I clipped off the three flies and converted to a single size 22 CDC olive. Once I was ready, I flicked a nice cast with quite a bit of slack to the downstream beginning of the eddy seam, and as the tiny lint-like morsel slowly drifted back toward the nexus of the eddy, the large fish slowly slid beneath the fly and rejected it! I was sorely disappointed, but I allowed the fly to continue on its journey toward the hub of the eddy, and much to my amazement, a different fish darted to the surface and sucked in my offering. I brought it to my net and determined it was a fairly typical ten inch brown trout. I dried my fly thoroughly and resumed casting, and I was pleased to extract two more browns from the hot corner. The last one was the best of the bunch and perhaps the largest brown that I ever caught in Boulder Creek, as it extended to twelve inches.

Eventually the rising fish ceased to show interest, and I moved on. I tried to prospect two decent pockets with the small CDC BWO, but following a tiny fly in fast water is a frustrating proposition, so I added a size 14 stimulator and attached the CDC BWO behind it. These flies looked great in tandem on the surface, but the fish did not seem to be interested.

Prospecting on the surface did not seem to be a winning strategy in the late afternoon, so I once again reconfigured, and this time I decided to go old school. I knotted a yellow Letort hopper to my line as the top fly, and beneath it I attached a beadhead hares ear. Ten years ago this was my number one option for dry/dropper prospecting. I managed to land one small brown trout on the hares ear, and then I approached a whitewater chute and a driveway bridge, so I decided to end my day.

The weather was delightful and the stream level and clarity were conducive to fishing on May 19. Boulder Creek was a fine choice, and I continued to make the most of the remaining days of stream fishing in Colorado before flowing water blows out for a couple months.

Fish Landed: 12

Clear Creek – 05/18/2016

Time: 11:00AM – 4:00PM

Location: Downstream from Hidden Valley exit below Idaho Springs.

Clear Creek 05/18/2016 Photo Album

Adverse weather moved into Colorado on Sunday evening, and this placed a temporary halt on my fishing ventures.
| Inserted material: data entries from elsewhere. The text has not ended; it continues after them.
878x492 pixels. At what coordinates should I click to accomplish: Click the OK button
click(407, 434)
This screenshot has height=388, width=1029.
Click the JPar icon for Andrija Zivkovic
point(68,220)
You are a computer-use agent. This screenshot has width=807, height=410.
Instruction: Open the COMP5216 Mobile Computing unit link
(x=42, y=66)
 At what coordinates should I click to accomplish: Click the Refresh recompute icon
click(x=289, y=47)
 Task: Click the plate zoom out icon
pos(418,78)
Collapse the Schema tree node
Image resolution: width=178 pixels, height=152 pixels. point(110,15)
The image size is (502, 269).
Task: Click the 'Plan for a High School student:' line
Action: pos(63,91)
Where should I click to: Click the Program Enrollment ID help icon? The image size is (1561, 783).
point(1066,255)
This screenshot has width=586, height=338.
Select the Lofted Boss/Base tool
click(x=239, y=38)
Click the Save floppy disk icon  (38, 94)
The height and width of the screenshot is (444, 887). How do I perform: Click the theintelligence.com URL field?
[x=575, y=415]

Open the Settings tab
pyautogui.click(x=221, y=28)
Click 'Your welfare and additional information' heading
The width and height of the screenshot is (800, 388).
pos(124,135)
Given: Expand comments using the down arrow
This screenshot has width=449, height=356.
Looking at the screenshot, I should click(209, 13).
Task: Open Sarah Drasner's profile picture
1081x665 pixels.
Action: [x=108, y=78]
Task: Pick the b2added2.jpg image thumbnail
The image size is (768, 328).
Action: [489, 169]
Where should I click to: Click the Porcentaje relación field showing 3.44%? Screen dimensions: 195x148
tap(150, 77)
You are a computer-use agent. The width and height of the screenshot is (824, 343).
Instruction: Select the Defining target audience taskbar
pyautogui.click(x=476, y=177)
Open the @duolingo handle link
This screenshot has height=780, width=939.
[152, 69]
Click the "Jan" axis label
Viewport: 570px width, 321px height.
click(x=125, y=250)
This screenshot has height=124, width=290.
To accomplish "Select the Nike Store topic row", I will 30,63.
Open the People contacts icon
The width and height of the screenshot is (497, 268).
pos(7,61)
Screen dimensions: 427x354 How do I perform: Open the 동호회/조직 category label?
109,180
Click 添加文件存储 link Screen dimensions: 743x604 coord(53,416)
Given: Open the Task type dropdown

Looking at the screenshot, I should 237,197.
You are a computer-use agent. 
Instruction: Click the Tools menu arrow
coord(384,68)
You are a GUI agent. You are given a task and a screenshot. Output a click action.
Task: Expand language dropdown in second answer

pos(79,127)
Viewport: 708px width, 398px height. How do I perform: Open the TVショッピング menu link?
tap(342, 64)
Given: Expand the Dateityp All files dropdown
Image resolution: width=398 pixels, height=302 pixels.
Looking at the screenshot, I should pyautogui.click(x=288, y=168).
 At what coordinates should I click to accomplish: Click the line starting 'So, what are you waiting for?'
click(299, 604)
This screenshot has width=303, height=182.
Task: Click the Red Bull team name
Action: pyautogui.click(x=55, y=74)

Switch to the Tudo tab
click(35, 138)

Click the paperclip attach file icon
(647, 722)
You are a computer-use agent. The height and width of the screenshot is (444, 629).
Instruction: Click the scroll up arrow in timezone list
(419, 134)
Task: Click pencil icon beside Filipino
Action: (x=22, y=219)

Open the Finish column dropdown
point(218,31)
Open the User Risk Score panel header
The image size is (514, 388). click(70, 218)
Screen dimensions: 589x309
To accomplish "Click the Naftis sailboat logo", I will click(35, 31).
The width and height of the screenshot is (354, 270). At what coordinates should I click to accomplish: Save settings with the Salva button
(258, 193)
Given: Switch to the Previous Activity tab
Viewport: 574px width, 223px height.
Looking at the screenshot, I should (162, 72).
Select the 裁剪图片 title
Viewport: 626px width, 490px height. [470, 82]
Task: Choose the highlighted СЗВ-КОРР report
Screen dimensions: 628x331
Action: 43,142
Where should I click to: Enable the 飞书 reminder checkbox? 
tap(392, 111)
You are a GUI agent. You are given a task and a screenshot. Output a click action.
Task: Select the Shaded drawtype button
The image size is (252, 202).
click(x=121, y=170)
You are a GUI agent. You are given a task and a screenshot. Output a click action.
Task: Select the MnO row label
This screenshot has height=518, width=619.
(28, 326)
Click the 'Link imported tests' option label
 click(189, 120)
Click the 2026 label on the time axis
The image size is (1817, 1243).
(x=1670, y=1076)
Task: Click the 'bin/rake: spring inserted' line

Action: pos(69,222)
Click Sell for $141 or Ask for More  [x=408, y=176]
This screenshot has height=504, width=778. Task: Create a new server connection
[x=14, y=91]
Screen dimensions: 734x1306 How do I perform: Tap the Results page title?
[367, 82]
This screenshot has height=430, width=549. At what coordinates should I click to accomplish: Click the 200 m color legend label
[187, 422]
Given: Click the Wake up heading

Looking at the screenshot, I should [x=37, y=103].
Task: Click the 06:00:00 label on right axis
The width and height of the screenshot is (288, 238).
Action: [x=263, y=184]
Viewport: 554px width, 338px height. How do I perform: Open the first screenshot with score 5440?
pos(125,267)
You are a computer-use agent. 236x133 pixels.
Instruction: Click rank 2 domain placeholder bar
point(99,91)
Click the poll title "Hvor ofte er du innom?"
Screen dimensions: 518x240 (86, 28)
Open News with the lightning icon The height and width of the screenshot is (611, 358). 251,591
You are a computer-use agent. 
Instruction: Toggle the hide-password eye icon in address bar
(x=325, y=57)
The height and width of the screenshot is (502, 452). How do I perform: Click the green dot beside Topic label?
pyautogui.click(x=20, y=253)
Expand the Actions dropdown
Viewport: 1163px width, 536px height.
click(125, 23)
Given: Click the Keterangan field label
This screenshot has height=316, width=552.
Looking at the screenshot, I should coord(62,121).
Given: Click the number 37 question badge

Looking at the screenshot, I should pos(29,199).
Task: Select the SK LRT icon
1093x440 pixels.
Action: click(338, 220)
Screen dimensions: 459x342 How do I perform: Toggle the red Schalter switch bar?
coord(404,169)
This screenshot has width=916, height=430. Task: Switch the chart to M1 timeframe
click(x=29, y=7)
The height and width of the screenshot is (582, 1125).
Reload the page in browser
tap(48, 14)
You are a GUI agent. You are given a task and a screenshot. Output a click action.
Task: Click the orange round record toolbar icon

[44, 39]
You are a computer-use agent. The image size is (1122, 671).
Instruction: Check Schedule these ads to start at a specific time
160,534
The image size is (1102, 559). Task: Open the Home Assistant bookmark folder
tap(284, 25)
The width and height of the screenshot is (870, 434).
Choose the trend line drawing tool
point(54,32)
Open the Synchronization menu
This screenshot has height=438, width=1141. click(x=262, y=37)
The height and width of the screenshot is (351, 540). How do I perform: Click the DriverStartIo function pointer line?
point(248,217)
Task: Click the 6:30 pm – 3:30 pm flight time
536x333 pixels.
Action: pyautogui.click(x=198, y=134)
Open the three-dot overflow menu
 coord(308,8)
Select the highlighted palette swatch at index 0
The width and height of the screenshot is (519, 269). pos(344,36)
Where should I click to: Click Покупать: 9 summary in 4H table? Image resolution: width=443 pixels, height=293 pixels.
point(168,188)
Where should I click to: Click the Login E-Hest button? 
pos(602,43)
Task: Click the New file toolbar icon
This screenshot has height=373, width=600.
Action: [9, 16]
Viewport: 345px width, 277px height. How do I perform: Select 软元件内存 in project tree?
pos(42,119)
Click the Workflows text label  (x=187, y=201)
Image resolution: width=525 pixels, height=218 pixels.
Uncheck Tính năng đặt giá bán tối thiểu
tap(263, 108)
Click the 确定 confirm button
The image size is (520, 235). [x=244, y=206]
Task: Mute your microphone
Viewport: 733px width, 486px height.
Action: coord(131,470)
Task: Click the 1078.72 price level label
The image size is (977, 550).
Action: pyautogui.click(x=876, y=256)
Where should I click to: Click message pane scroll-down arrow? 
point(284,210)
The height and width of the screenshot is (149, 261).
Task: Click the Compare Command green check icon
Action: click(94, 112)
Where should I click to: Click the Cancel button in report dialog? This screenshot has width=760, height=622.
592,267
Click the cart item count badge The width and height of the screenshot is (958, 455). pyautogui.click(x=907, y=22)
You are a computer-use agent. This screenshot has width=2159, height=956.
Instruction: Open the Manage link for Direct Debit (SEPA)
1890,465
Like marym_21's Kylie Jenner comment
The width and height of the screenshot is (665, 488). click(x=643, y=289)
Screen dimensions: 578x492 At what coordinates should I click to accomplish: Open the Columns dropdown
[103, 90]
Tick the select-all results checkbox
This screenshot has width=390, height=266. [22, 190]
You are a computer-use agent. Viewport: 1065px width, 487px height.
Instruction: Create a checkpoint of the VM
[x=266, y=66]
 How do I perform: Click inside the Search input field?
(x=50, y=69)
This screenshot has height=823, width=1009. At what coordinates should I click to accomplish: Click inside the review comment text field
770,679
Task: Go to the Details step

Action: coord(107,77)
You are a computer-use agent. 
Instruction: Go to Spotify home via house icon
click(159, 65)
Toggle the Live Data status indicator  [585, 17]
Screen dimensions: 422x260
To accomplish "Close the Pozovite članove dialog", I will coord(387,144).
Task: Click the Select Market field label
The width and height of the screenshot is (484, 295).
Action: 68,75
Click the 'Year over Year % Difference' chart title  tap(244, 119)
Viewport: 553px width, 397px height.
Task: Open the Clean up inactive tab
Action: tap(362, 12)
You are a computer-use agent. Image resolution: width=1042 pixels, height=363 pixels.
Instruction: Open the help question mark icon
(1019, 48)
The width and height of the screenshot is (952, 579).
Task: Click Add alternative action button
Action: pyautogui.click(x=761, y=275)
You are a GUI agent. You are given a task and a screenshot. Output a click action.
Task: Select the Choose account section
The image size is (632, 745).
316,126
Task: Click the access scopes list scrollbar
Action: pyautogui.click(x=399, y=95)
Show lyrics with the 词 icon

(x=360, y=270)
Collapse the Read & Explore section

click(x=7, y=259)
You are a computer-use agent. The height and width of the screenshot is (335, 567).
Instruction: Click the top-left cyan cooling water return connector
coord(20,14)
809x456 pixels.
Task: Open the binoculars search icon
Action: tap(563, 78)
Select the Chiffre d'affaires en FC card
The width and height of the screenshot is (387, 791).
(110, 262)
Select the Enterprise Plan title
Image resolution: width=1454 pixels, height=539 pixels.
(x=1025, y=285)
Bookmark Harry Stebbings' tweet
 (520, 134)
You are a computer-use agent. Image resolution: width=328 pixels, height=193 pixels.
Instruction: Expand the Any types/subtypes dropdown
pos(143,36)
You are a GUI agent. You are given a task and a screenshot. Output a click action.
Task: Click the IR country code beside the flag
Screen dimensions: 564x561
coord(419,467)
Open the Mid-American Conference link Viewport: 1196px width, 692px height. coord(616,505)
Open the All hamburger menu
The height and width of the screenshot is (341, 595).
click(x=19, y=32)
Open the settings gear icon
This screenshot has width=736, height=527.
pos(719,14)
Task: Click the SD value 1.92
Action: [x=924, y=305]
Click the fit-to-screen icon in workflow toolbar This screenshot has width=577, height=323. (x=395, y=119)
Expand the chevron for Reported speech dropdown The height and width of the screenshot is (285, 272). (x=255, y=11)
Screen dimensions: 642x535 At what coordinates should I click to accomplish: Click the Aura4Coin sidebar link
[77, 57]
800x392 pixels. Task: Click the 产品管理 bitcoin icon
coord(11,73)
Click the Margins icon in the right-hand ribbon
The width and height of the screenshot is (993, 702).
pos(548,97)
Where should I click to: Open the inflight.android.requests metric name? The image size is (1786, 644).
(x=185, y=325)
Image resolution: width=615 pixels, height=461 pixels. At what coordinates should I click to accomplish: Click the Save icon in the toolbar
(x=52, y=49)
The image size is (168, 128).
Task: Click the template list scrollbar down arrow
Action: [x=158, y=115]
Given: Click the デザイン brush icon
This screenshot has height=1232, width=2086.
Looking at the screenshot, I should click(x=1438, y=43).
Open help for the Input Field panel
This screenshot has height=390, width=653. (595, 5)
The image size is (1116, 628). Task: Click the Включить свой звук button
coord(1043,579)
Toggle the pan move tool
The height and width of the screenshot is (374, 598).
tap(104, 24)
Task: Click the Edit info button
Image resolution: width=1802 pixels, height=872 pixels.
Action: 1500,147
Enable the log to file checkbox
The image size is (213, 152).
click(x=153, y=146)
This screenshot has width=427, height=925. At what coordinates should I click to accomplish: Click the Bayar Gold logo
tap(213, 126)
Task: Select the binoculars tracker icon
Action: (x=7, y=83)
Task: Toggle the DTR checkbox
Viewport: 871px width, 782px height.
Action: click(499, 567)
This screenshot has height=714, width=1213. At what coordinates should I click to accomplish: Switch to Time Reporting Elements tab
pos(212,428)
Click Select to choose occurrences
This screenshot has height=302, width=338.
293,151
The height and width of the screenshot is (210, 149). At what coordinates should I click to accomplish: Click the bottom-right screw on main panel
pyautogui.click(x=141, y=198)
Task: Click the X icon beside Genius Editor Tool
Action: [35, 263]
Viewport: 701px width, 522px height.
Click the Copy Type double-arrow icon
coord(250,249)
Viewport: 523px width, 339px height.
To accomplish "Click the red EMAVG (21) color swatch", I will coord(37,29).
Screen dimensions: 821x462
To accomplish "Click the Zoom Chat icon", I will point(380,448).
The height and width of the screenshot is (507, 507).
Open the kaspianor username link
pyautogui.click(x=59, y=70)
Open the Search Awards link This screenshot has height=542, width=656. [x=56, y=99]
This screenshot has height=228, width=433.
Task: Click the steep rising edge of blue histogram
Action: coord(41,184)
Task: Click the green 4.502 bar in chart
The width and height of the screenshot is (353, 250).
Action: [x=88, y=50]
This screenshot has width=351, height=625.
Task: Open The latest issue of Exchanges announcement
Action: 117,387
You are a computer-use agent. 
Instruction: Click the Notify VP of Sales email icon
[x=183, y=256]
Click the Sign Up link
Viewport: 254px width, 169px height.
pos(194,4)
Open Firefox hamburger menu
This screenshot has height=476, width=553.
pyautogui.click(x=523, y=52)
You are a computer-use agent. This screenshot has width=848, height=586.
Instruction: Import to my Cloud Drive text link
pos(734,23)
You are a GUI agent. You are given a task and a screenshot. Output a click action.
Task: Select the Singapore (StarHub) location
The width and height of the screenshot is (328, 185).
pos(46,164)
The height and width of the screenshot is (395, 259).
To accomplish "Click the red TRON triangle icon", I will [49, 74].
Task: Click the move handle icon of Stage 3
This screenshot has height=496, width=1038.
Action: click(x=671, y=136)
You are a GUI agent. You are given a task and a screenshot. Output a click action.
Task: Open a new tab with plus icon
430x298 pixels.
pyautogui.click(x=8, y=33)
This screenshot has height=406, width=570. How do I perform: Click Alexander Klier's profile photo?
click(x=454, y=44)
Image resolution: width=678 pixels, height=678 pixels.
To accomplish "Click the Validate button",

Rather than stewing over the cool wet conditions, I used the weekend and Monday to rest, and Tuesday Jane and I took full advantage of the cool temperatures by visiting Arapahoe Basin for some late season skiing. Conditions were actually quite good for May 17, and generous quantities of snow remain on the high elevation slopes. Jane volunteered to drive on our return trip, and this afforded me the opportunity to inspect Clear Creek where it runs along interstate 70. It was a bit high but clear on Tuesday afternoon.

On Wednesday morning I reviewed the stream flows on the Front Range streams, and this exercise revealed that Clear Creek was flowing at 133 cfs. This is a bit high but within the 50-200 cfs range that generally suggests manageable fishing conditions. Since I had first hand knowledge based on our return trip from A-Basin, I opted to make the short trip to Clear Creek. On Tuesday I observed that clarity was decent, and this information is difficult to obtain over the internet.

I left the house at 9:30 on Wednesday morning, and I pulled into the pullout along the frontage road south of Interstate 70 off the Hidden Valley exit by 10:30. I quickly jumped out of the car and looked down at the stream and determined that it was in decent condition. The flows were obviously higher than the 50 cfs level that I encountered during my most recent visit to Clear Creek in the canyon, but the creek was only slightly discolored with decent visibility along the edges. Clear Creek is essentially a huge trough, and it is a waste of time to toss flies anywhere but right along the bank, so edge clarity is all that matters.

I quickly pulled on my waders and assembled my Sage four weight. A large black cloud was gathering to the west, so I added my fleece and raincoat and then threw my lunch in my backpack. I planned to hike down the bike path to the spot where the creek makes a bend, so returning to the car for my sandwich was not an option. After a twenty minute brisk hike on the path, I found a nice open area to approach the stream. I glanced at my watch and noticed it was 11:45, so I decided to eat next to the stream before beginning my quest for Clear Creek brown trout.

I began my afternoon by tying a fat Albert to my line, and then I added a beadhead hares ear nymph on a two foot dropper. These flies were on fire on the South Platte so why not test them on Clear Creek? Very quickly I discovered that the small brown trout were mesmerized by the fat Albert, but they chose to inspect but not eat the large foam attractor. After fifteen minutes of frustration, I clipped off both flies and tied on a size 10 Chernobyl ant. The fish actually chomped on this fly, but the first three or four were on my line only temporarily before they somehow escaped. Refusals and long distance releases upped my frustration level, but eventually a small brown gulped the Chernobyl ant, and I had my first fish of the day.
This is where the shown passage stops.